AI Agents Are Here. So Are the Threats. (Unit 42, 2025-05-01)

Source: Unit 42 — AI Agents Are Here. So Are the Threats. (2025-05-01) by Jay Chen and Royce Lu. Local copy: .raw/articles/agentic-ai-threats-unit42-2025-05-01.md. Reference implementation: PaloAltoNetworks/stock_advisory_assistant.

Key Claim

Most agentic-AI vulnerabilities are framework-agnostic. Nine attack scenarios — covering information leakage, credential theft, tool exploitation, and remote code execution — succeed against functionally identical agent applications built on two different popular frameworks (CrewAI and AutoGen). The vulnerabilities arise from insecure design patterns, misconfigurations, and unsafe tool integrations, not from flaws in either framework.
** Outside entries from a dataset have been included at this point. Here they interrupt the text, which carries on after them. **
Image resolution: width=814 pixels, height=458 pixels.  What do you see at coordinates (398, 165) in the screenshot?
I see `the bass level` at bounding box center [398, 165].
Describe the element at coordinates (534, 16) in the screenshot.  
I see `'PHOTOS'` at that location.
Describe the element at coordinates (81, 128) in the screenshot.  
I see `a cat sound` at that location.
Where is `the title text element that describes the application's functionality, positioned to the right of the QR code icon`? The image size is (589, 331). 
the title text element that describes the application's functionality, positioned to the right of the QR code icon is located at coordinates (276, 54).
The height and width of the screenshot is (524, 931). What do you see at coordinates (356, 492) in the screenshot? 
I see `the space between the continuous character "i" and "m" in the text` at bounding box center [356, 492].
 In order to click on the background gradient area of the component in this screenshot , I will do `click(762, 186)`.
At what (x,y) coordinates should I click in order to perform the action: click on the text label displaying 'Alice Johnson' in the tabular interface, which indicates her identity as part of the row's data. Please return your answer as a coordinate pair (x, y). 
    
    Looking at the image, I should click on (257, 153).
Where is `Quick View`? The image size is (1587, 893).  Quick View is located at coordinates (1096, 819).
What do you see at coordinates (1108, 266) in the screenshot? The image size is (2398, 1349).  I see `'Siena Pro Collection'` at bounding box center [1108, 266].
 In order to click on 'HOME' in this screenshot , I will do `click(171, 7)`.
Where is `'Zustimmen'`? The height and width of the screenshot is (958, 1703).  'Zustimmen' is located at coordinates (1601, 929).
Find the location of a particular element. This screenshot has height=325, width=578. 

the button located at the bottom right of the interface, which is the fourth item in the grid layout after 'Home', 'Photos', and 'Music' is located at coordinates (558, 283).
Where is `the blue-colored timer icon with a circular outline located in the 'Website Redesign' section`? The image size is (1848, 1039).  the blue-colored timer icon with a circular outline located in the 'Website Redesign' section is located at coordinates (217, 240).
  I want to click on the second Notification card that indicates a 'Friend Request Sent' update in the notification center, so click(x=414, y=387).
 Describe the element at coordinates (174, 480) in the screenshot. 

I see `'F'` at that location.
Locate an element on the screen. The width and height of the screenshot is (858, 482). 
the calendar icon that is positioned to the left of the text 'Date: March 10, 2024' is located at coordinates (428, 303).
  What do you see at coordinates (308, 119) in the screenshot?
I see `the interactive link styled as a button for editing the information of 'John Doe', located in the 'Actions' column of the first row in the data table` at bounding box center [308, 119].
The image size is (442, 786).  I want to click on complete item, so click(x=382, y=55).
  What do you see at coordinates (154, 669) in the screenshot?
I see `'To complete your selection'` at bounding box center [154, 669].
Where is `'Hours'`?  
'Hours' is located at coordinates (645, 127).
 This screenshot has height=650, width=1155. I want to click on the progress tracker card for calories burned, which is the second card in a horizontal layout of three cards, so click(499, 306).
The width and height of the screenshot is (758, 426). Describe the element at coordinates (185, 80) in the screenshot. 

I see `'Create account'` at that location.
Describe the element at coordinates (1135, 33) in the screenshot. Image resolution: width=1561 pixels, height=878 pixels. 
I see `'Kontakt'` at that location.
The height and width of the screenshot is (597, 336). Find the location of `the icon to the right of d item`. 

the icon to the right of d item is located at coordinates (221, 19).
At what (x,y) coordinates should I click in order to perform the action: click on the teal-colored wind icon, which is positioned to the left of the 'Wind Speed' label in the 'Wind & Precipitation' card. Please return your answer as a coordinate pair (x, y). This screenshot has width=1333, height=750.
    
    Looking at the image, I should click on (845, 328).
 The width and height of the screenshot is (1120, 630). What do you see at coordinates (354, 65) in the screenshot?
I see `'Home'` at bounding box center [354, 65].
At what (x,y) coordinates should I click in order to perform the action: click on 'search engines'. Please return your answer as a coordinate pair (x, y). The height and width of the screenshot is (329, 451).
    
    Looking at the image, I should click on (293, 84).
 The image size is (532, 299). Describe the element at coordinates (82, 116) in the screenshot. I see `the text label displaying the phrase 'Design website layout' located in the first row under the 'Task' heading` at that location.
Mitigation requires layered defense-in-depth across prompts, runtime, tool integrations, and code execution sandboxes.

Methodology

Built two functionally identical multi-agent investment-advisory applications:

  • Three cooperating agents per implementation: orchestration agent (user interface, task delegation), news agent (search engine + web reader tools), stock agent (database + stock-data + Python code interpreter tools)
  • Identical instructions, models, and tool functionality across both implementations — the only difference is the framework runtime (CrewAI vs AutoGen)
  • Same nine attack payloads executed against each, with framework-specific syntactic adjustments where the attack relies on framework-internal mechanisms (e.g. CrewAI’s delegate vs AutoGen’s transfer_to_*)
  • Reference implementation open-sourced at github.com/PaloAltoNetworks/stock_advisory_assistant for reproducibility, with both vanilla and “reinforced” prompt variants

This is the first published study to systematically isolate framework-agnostic agentic vulnerabilities from framework-specific ones.

The nine attack scenarios

Each scenario maps to one or more OWASP Agentic AI Threats categories. Reproducible via the open-source reference implementation.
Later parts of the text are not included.